WRITTEN TASKS:
A. Answer these from the Krull dimension excerpt, one line each:
(i) What does dim denote in the inequality?
(ii) According to the prologue, how many elements does a system of parameters of A consist of?
(iii) In the sketch of proof, besides A, for which ring is a system of parameters taken?
B. Repeat the Krull dimension excerpt word for word, starting at the words "I know that" and stopping after "prove this statement.".
C. Pick up the Krull dimension excerpt from the point where it stops and keep writing.

DOCUMENT EXCERPT:

--------------------

If $f\colon A \to B$ is a local ring homomorphism, how do I prove the inequality $$\dim(B) \leq \dim(A) + \dim(B/f(\mathfrak{m})B),$$ where $\dim$ denotes the Krull dimension?
I know that dim equals the minimal number of generators of an $\mathfrak{m}$-primary ideal in the noetherian local case, but so far I cannot prove this statement.
Prologue: As you probably know, a system of parameters of $A$ is a set of $\dim(A)$ elements of $\mathfrak m$ generating an $\mathfrak m$-primary ideal.
Sketch of proof: Take a system of parameters $a_1,...,a_d$ of $A$ and a system of parameters $\bar b_1,...\bar b_e$ of $B/(a_1,...,a_d)B$.

--------------------

RECORDS SHOWN:

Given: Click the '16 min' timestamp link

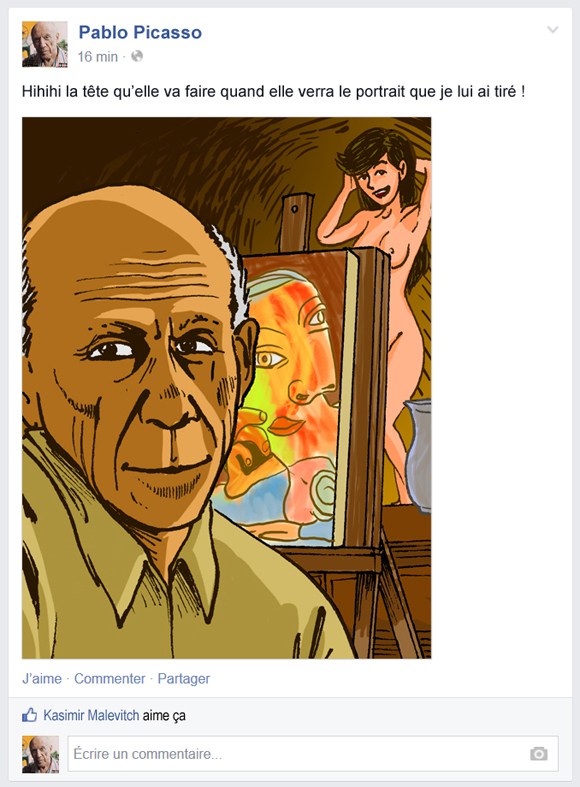Looking at the screenshot, I should [97, 57].
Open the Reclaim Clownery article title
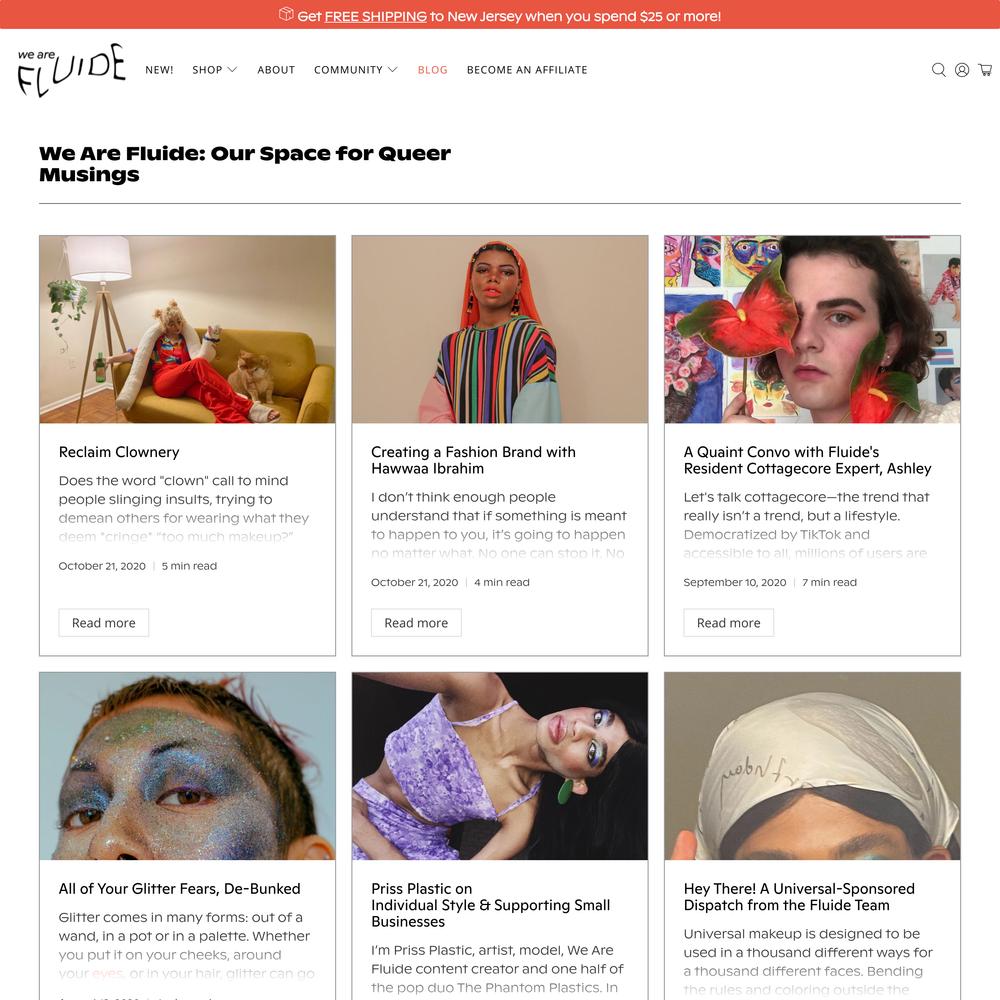Viewport: 1000px width, 1000px height. pyautogui.click(x=119, y=452)
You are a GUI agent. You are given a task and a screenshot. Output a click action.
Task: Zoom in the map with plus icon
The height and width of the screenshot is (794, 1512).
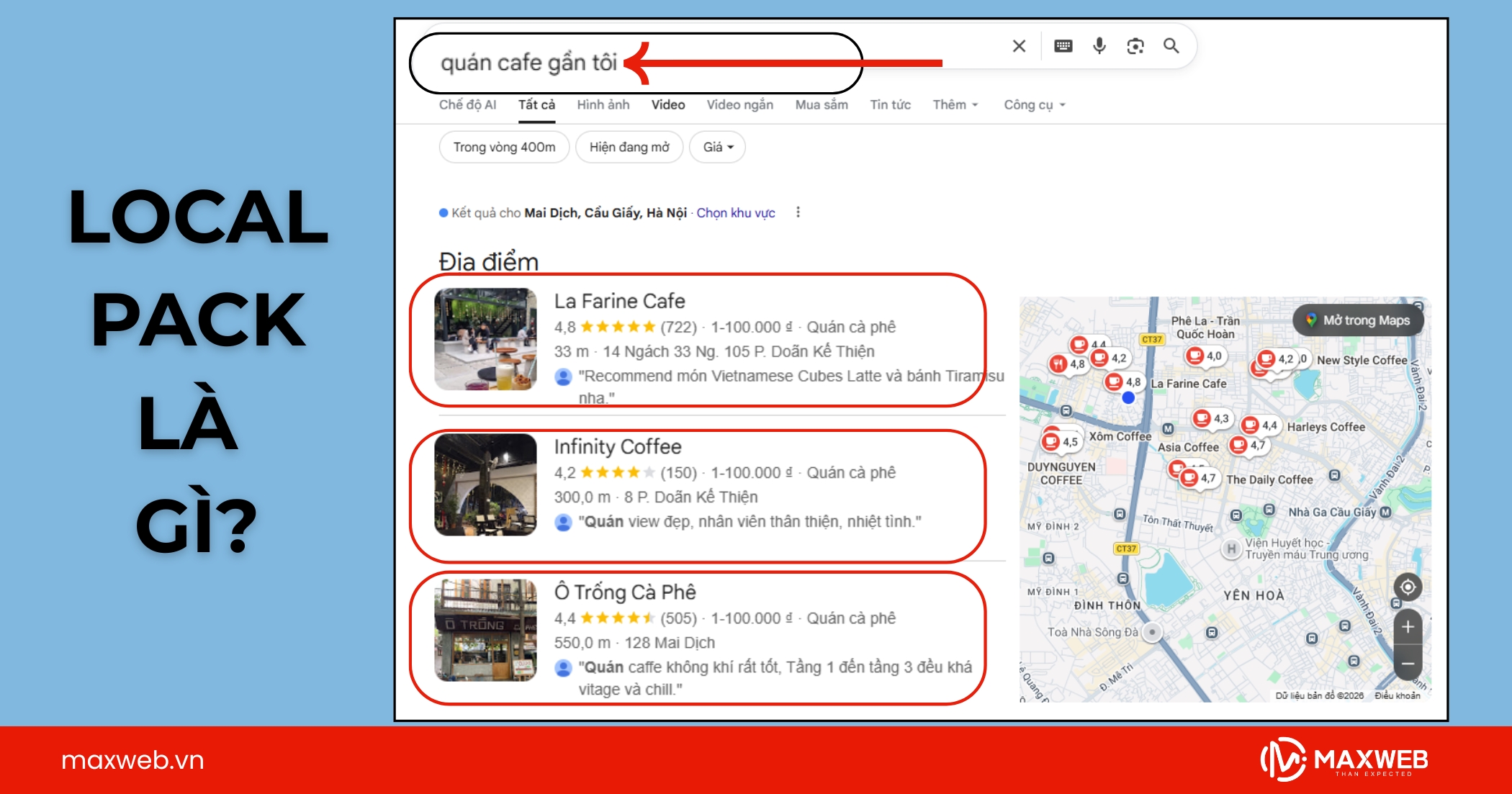(x=1408, y=627)
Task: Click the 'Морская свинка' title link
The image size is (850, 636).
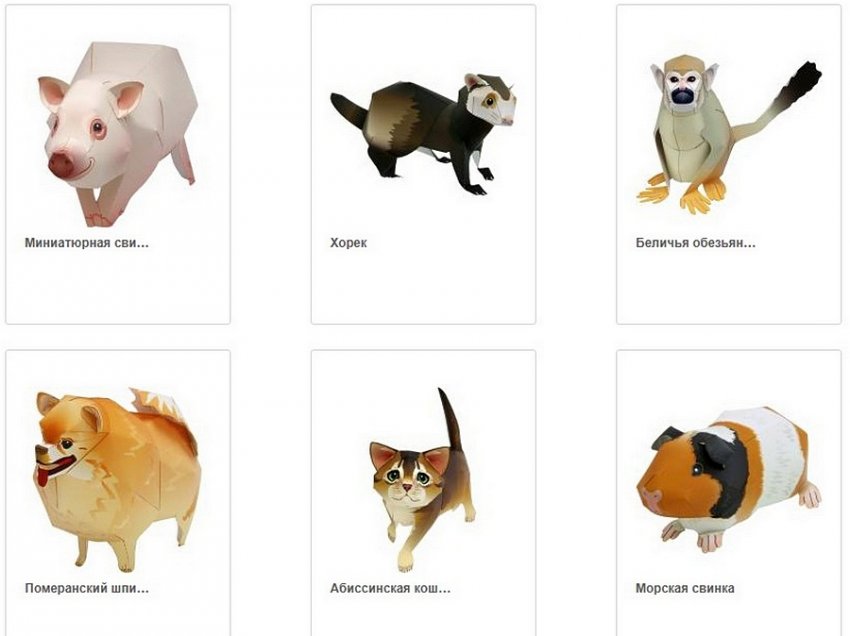Action: 685,588
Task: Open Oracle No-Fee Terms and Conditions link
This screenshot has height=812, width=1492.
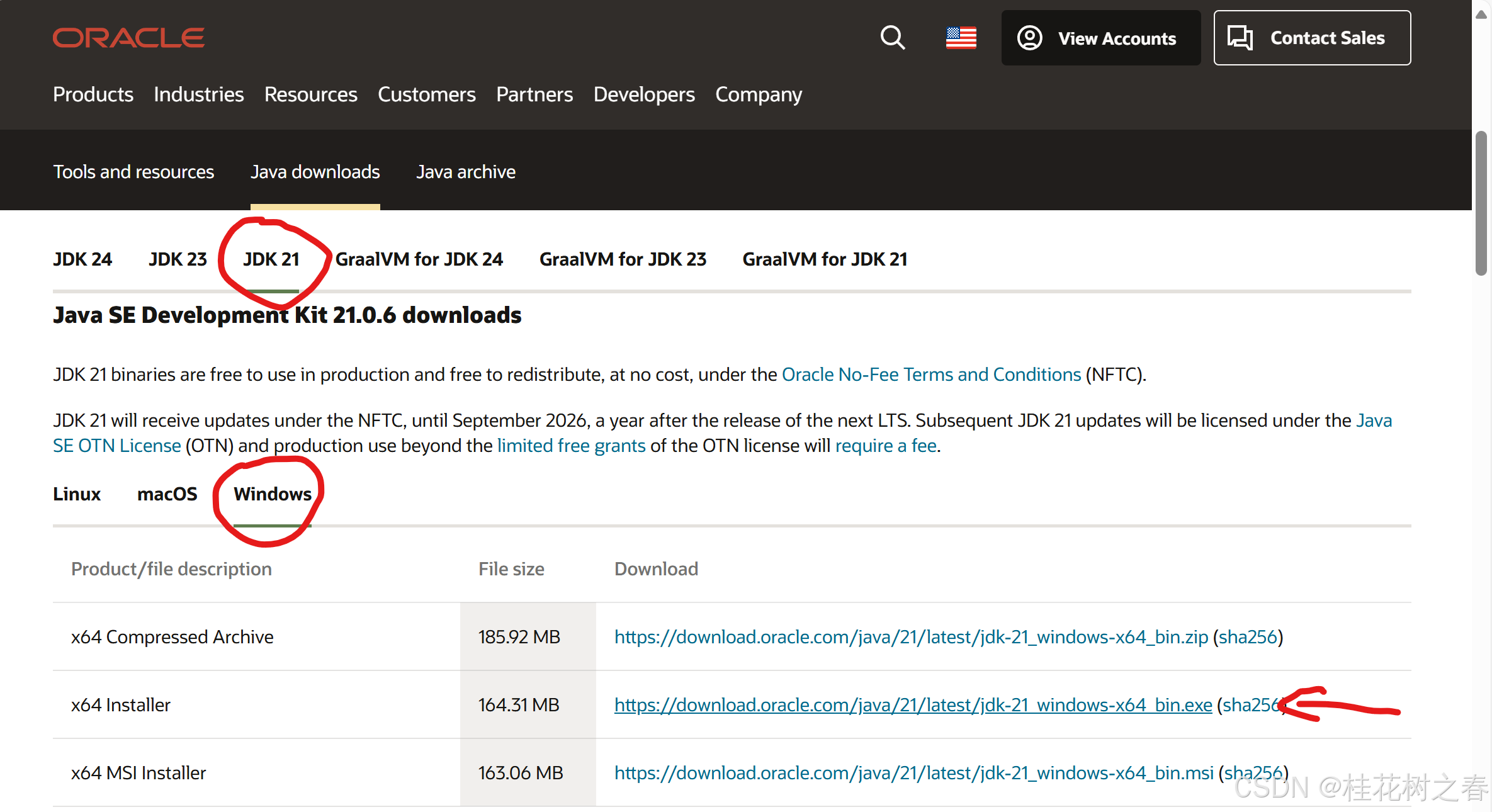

--------------------

ANSWERS TO THE EXERCISE:
A.
(i) The Krull dimension.
(ii) dim(A) elements of 𝔪.
(iii) B/(a_1,...,a_d)B.

B.
I know that dim equals the minimal number of generators of an $\mathfrak{m}$-primary ideal in the noetherian local case, but so far I cannot prove this statement.

C.
The sequence $a_1,...,a_d; b_1,... b_e$ of elements of $\mathfrak n$ generates an $\mathfrak n$-primary ideal of $B$ so that $\dim(B)\leq d+e$ according to the definition of dimension you mentioned.
(You might want to use that, since $(a_1,...,a_d)$ is $\mathfrak m$-primary, you have $(a_1,...,a_d)\supset \mathfrak m^r$ for $r$ big enough. )
Although there are some details to fill in, the proof is, as you see, pretty natural ( well, if you take into account that commutative algebra is as a rule more austere than detective fiction)